Stakeholder consultation
Cefic pleas for ‘further consultation with all stakeholders to ensure that the scheme can effectively tackle pollutants that cause concerns while remaining feasible to implement and enforce’. In a clear, detailed, proposal for design principles of an EPR scheme for water pollution it advocated an actionable list of substances for the pollutants found in the Urban Wastewater Treatment Directive similar to the existing lists in Groundwater and Environmental Quality Standards Directives Annexes I.
Too many substances
Cefic also warned of overwhelming the EPR scheme with thousands of defined ´micro-pollutants´. “The current Commission proposal for UWWTD the proposed definition of micro-pollutant is not fit for purpose and not actionable since it embraces thousands of substances. According to the proposal, ‘micro-pollutant’ means a substance, including its breakdown products, that is usually present in the environment, and urban wastewaters in concentrations below milligrams per litre and which can be considered hazardous to human health or the environment based on … [many] … criteria. According to this proposed definition any substance classified for human health or environmental safety, regardless of the type of hazard or the toxicity/severity, would be considered in scope. It could potentially concern many thousands of substances.”
Supervision needed
Cefic also said that an EU Producer Responsibility Organisation (EU-PRO) should be established, similar to the one in charge of the waste management. “The purpose of this organisation would be to define the mandate and role of the local, national and regional EPR organisations and ensure the supervision and harmonised implementation of the EU methodology. Taking into account that waterways flow across borders, the collaboration across regional PROs is crucial.”

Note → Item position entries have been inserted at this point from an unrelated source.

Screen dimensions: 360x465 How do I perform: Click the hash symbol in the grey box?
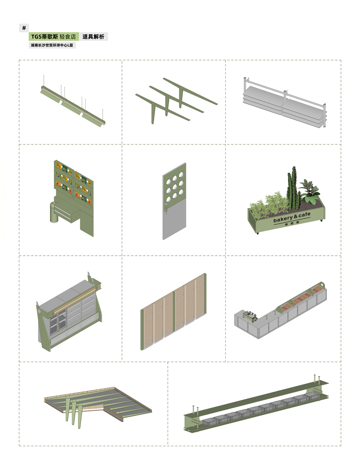[x=24, y=28]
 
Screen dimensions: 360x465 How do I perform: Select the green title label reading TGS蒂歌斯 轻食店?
[x=54, y=37]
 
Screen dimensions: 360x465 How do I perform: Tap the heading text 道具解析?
[x=94, y=37]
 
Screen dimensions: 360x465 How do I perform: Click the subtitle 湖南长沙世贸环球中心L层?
[x=52, y=45]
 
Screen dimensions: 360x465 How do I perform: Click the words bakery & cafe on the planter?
[x=292, y=217]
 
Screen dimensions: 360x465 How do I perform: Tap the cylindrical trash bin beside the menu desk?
[x=54, y=212]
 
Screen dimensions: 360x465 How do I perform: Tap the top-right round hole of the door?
[x=181, y=175]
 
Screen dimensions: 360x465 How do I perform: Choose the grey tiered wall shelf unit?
[x=285, y=103]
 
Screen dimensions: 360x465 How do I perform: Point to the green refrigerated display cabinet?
[x=69, y=311]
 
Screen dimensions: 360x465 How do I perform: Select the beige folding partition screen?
[x=174, y=311]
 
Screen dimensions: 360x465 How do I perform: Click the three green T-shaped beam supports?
[x=176, y=100]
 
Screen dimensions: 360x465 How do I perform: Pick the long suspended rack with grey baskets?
[x=256, y=404]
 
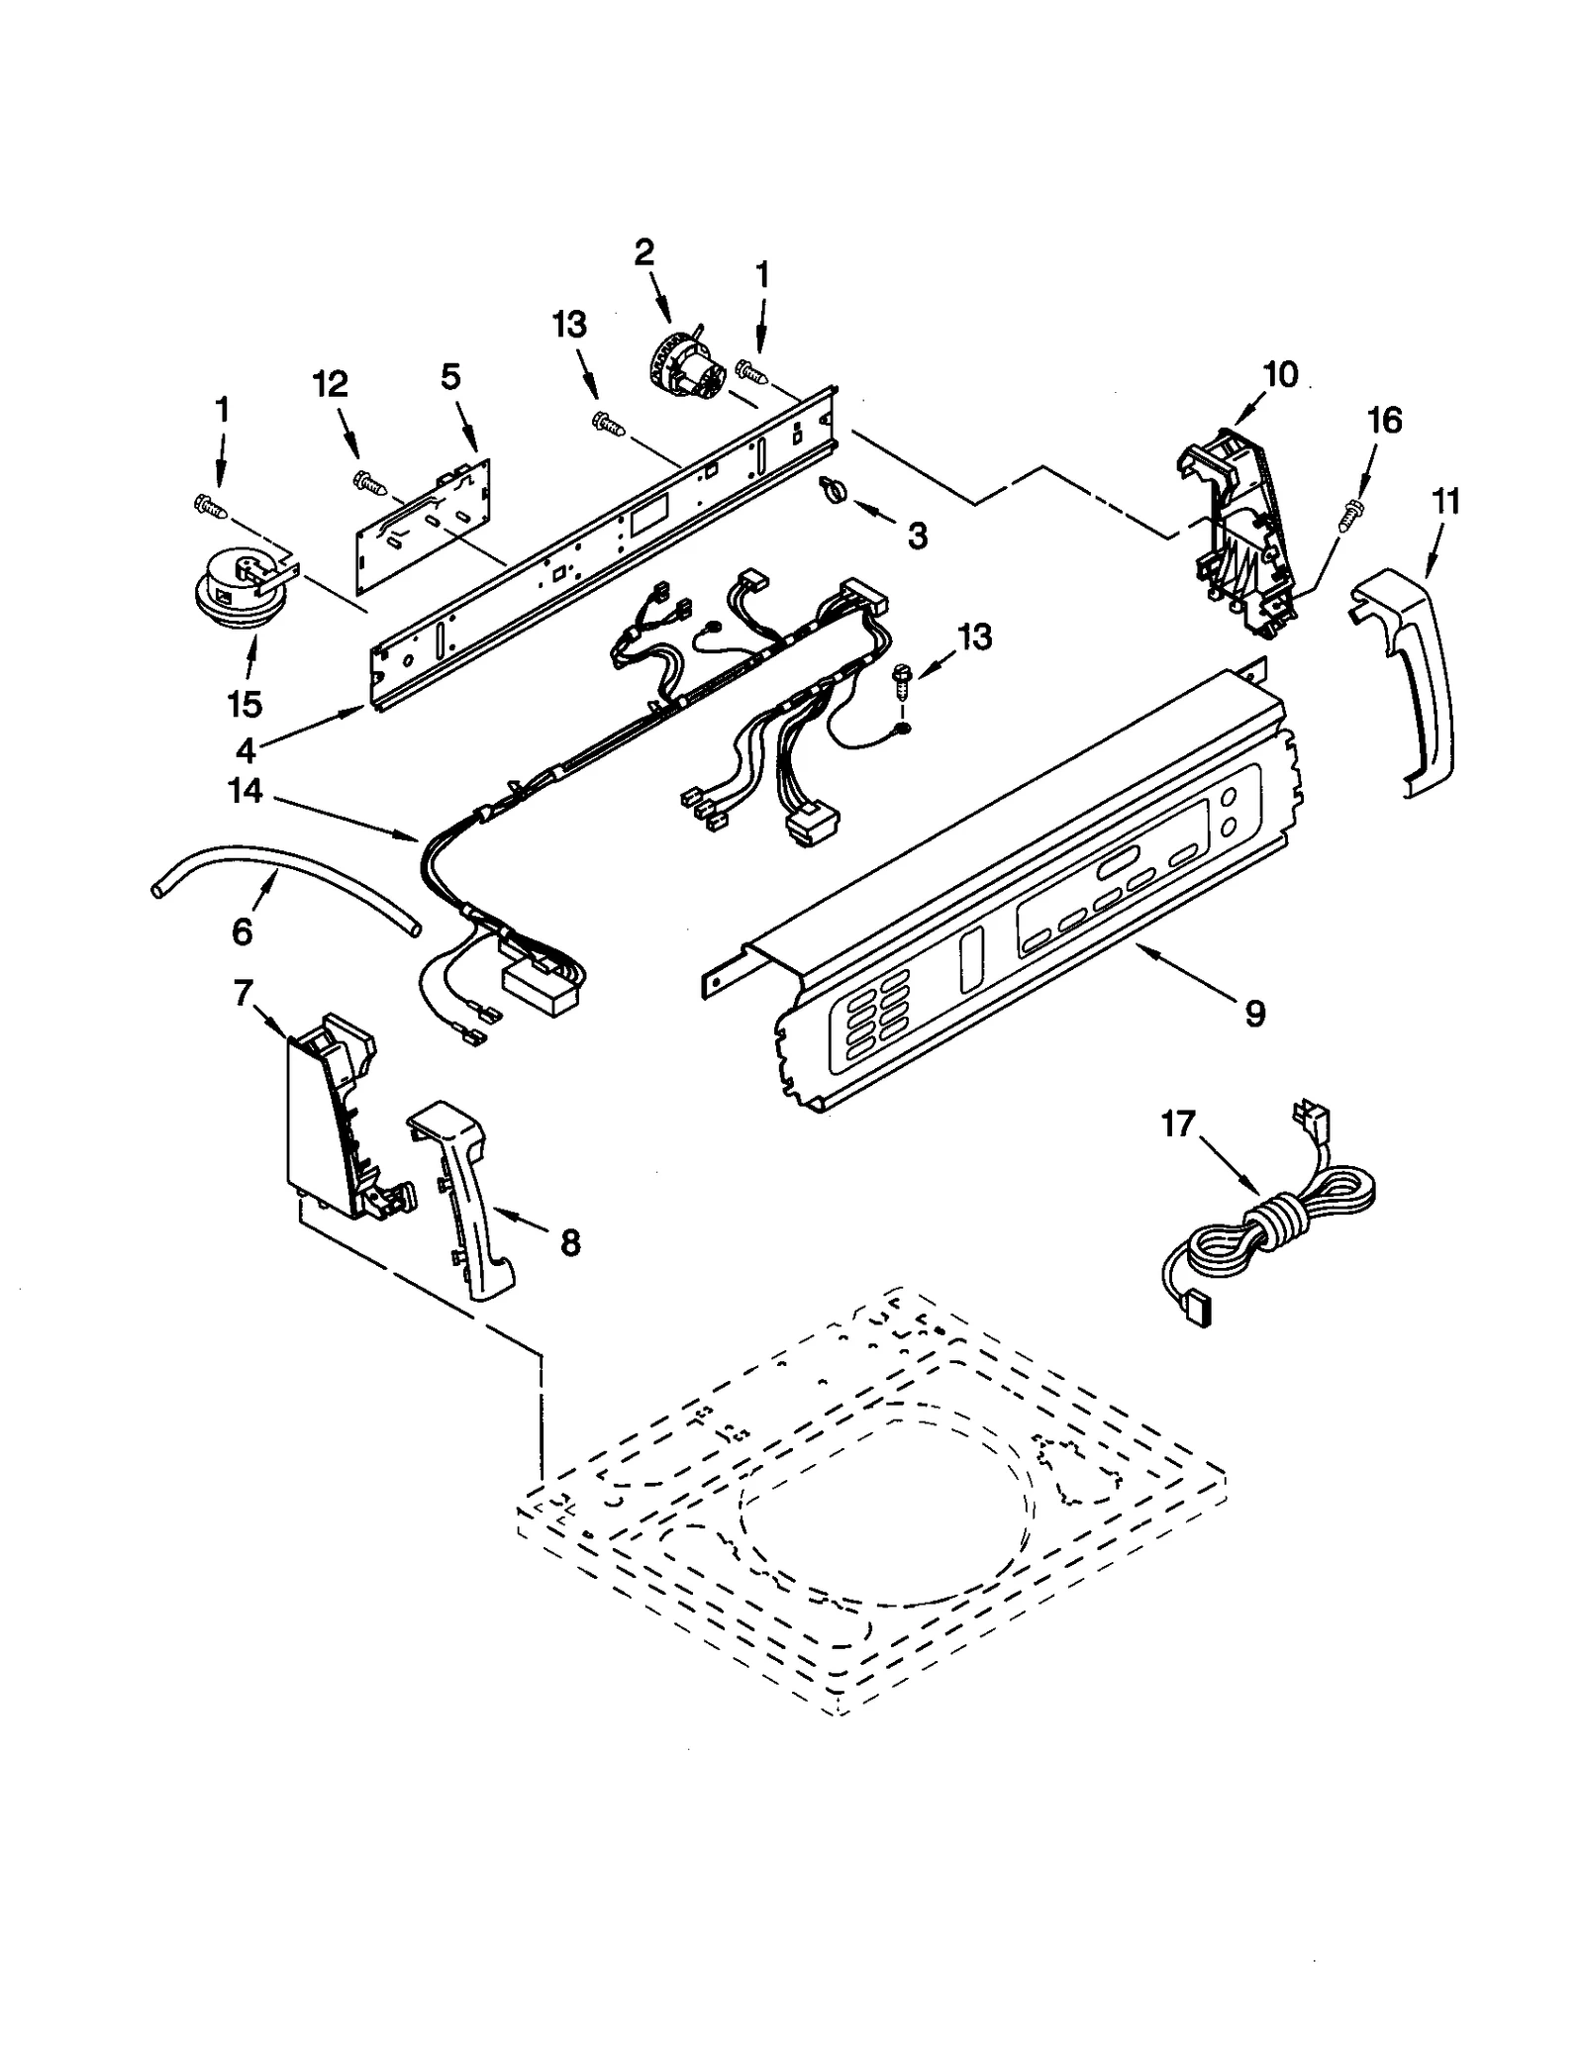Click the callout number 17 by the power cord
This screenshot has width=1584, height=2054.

Extended Producer Responsibility necessary
Associations of the German, Austrian, French, Polish, and Swedish local public waste water treatment sector have also spoken out against the proposed changes to the EPR extended producer responsibility. In a joint paper they said: ‘Environmental impacts and pollution must no longer remain free of charge for producers. It is time that (financial) responsibility is no longer shifted to citizens alone’. The paper added that the European Commission’s proposal for an extended producer responsibility ‘is a milestone in European water policy’.